:: What is needed ::
Set out exactly, and only, the lines running from the one containing "Task: Select 测试品牌 in the brand list" to the bottom of the listing below; pictures stay out.
BEGIN
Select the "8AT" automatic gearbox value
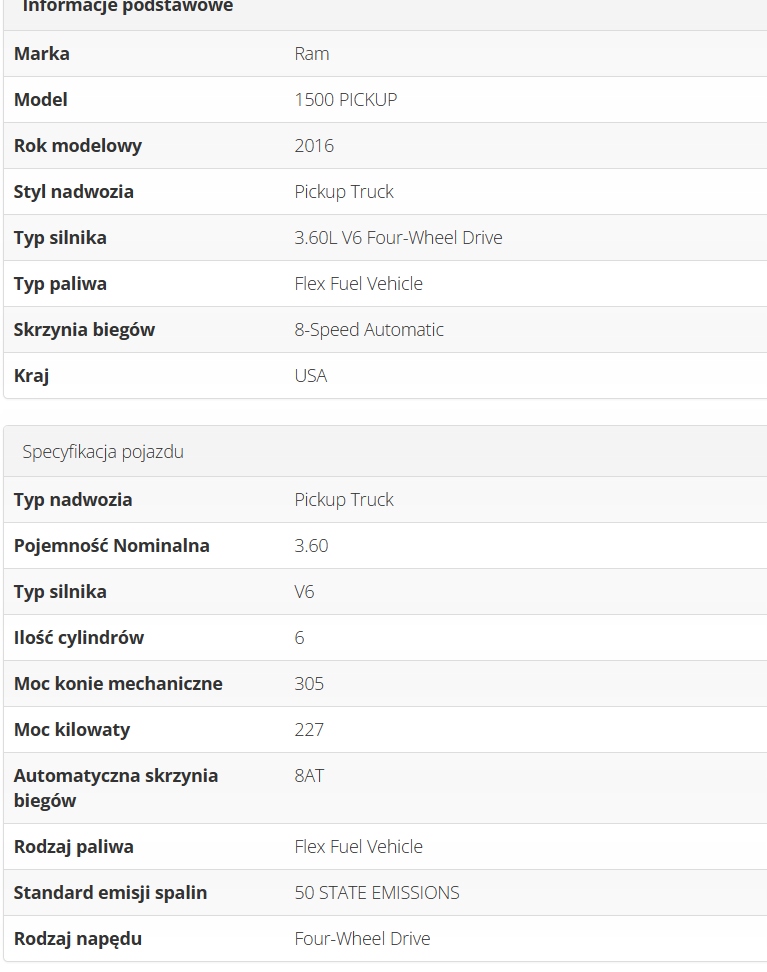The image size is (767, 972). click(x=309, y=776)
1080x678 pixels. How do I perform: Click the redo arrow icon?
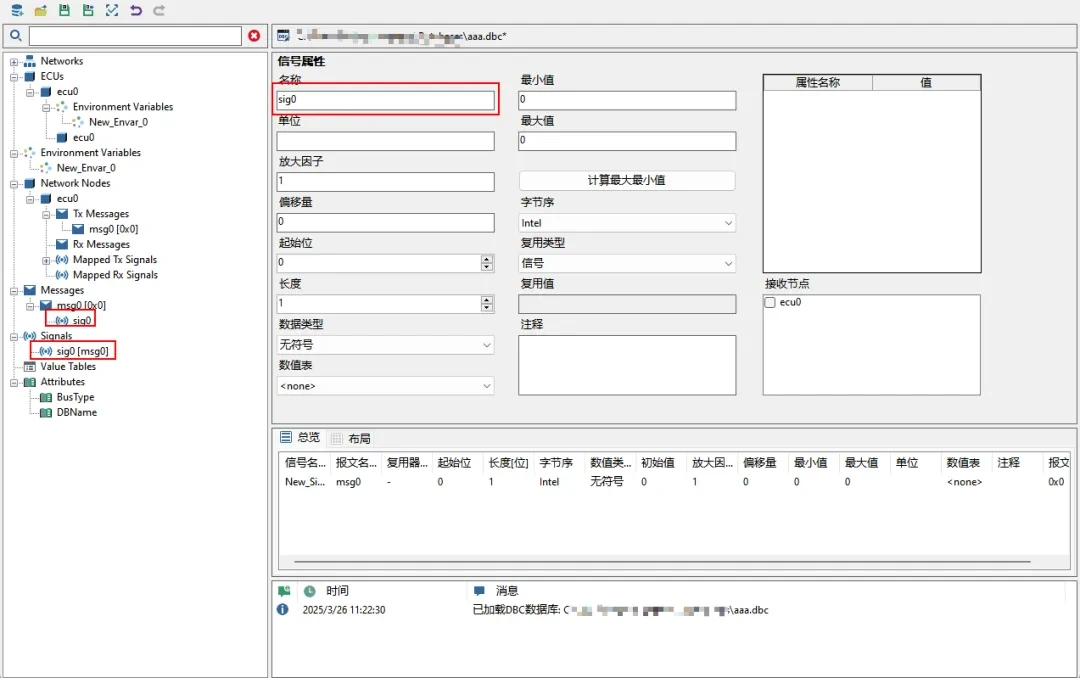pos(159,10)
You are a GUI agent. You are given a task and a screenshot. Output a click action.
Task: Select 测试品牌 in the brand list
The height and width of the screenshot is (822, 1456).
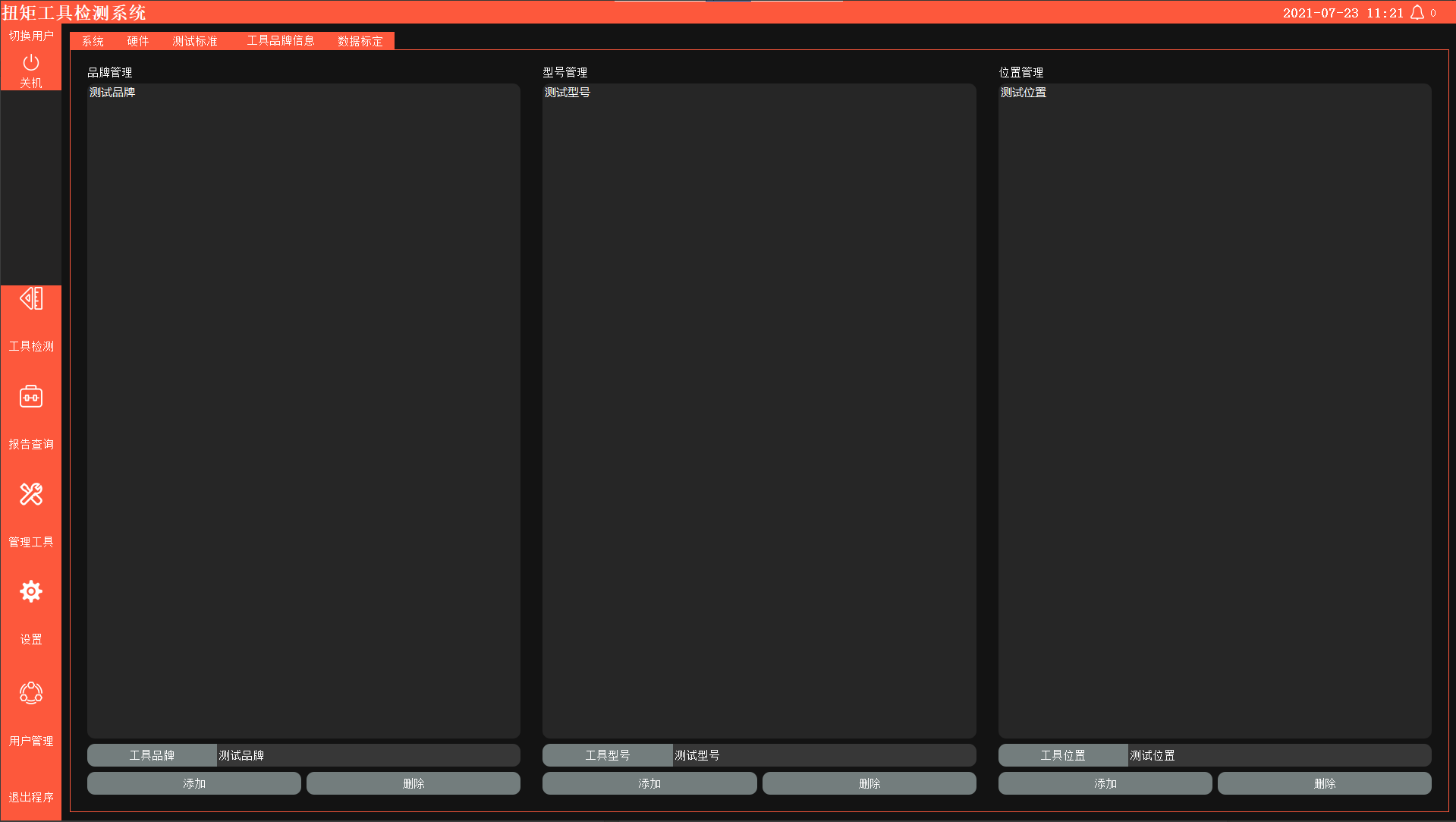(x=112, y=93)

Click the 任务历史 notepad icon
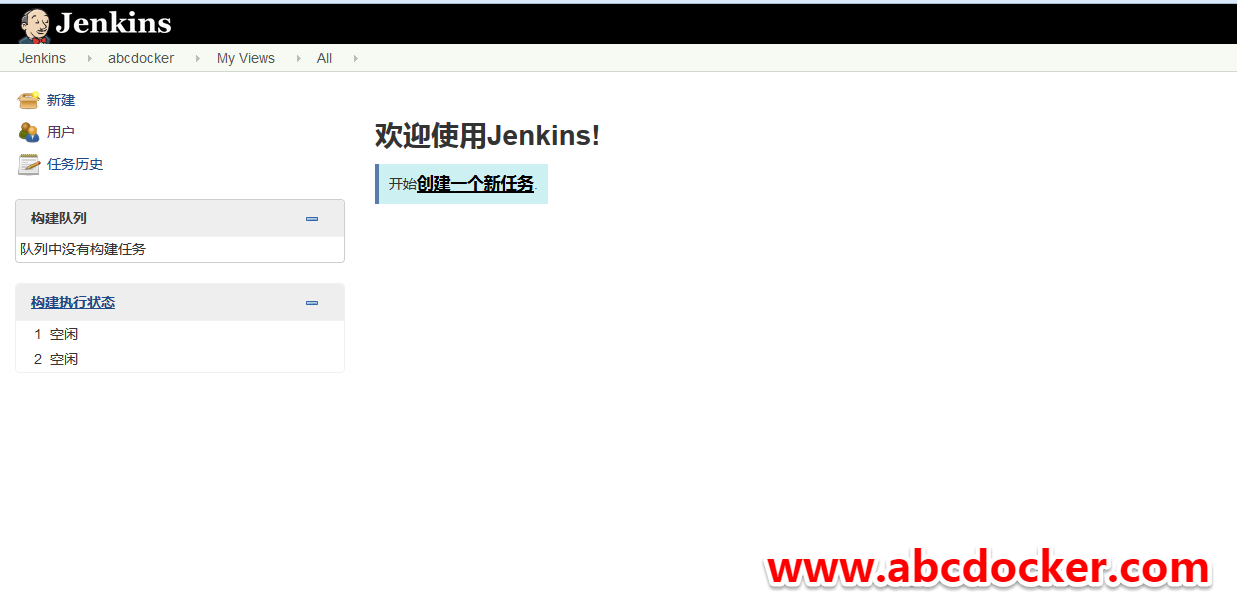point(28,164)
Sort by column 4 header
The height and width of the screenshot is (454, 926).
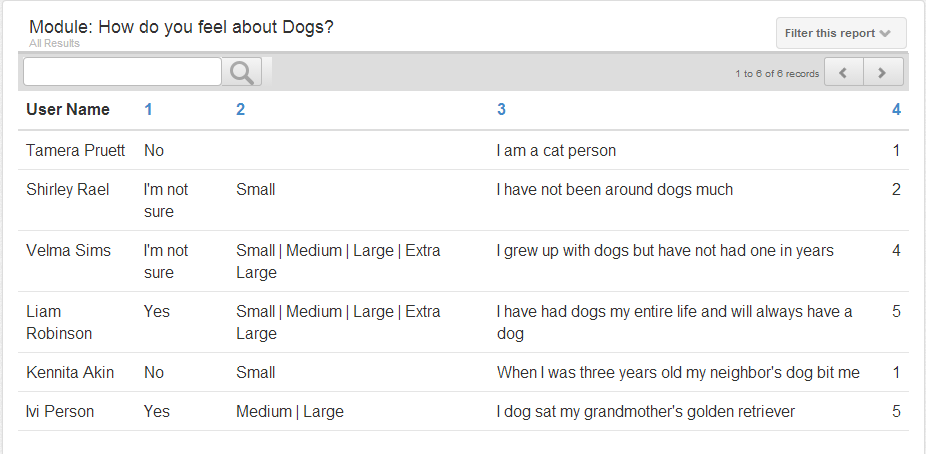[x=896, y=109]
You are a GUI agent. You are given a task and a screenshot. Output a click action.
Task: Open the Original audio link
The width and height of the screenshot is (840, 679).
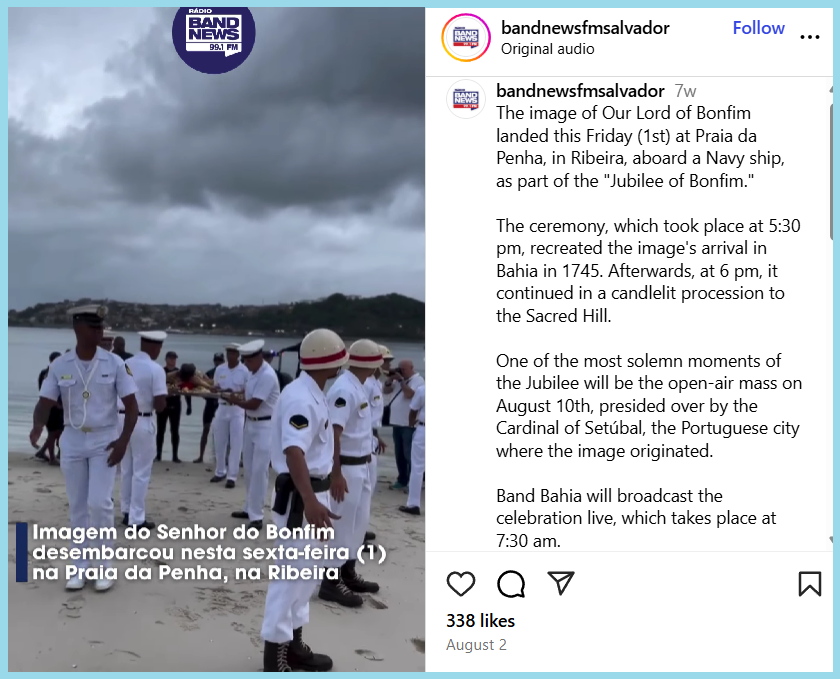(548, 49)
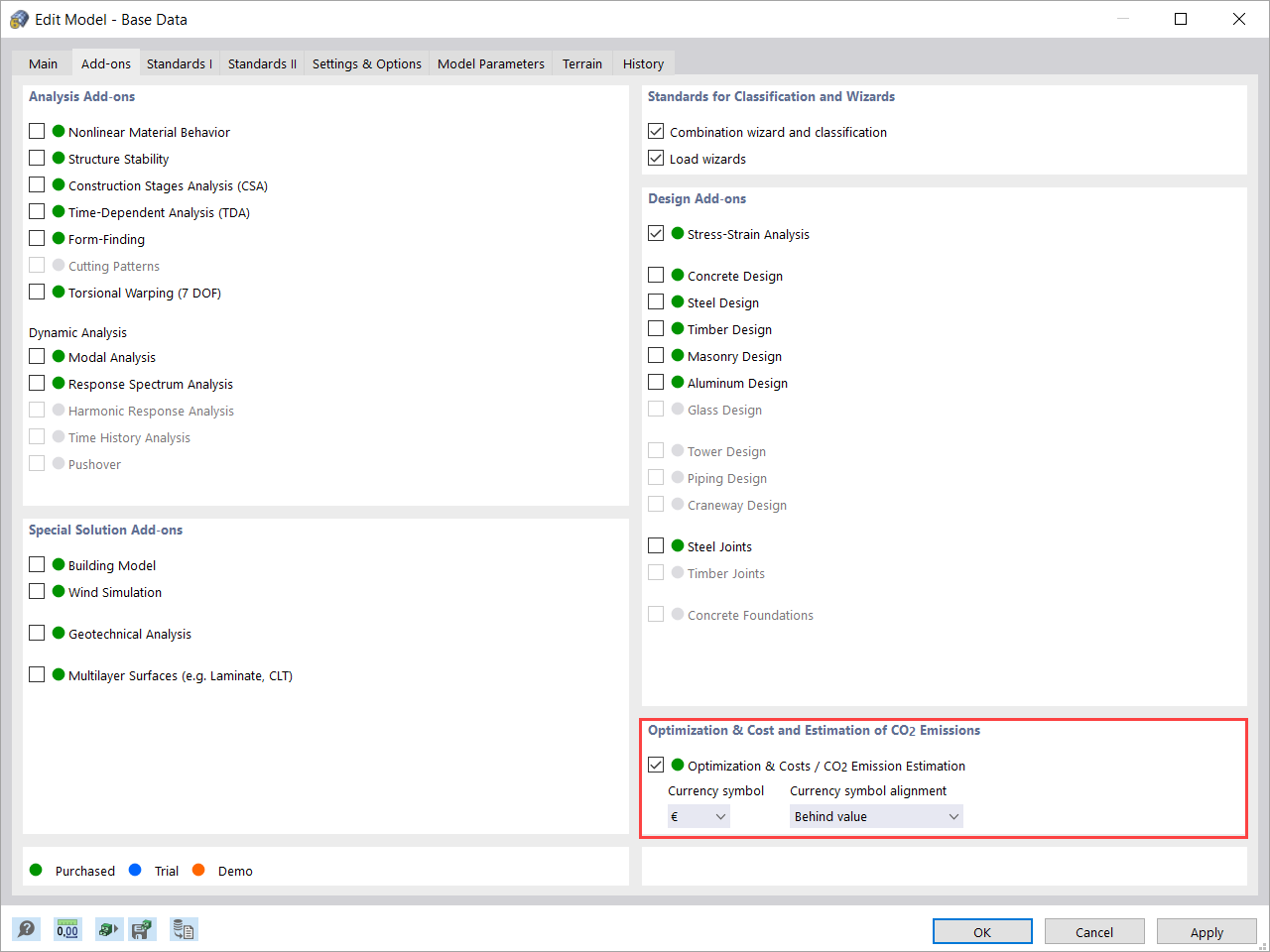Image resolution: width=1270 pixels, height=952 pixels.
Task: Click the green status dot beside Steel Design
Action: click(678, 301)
END
:: Exercise solution ::
Task: Select 测试品牌 in the brand list
The height and width of the screenshot is (822, 1456).
(x=112, y=93)

Click the 任务历史 notepad icon
point(28,164)
Sort by column 4 header
The height and width of the screenshot is (454, 926).
[x=896, y=109]
You are a GUI agent. You are given a task and a screenshot. Output a click action.
Task: Open the Original audio link
The width and height of the screenshot is (840, 679).
(548, 49)
Image resolution: width=1270 pixels, height=952 pixels.
Task: Click the green status dot beside Steel Design
Action: click(678, 301)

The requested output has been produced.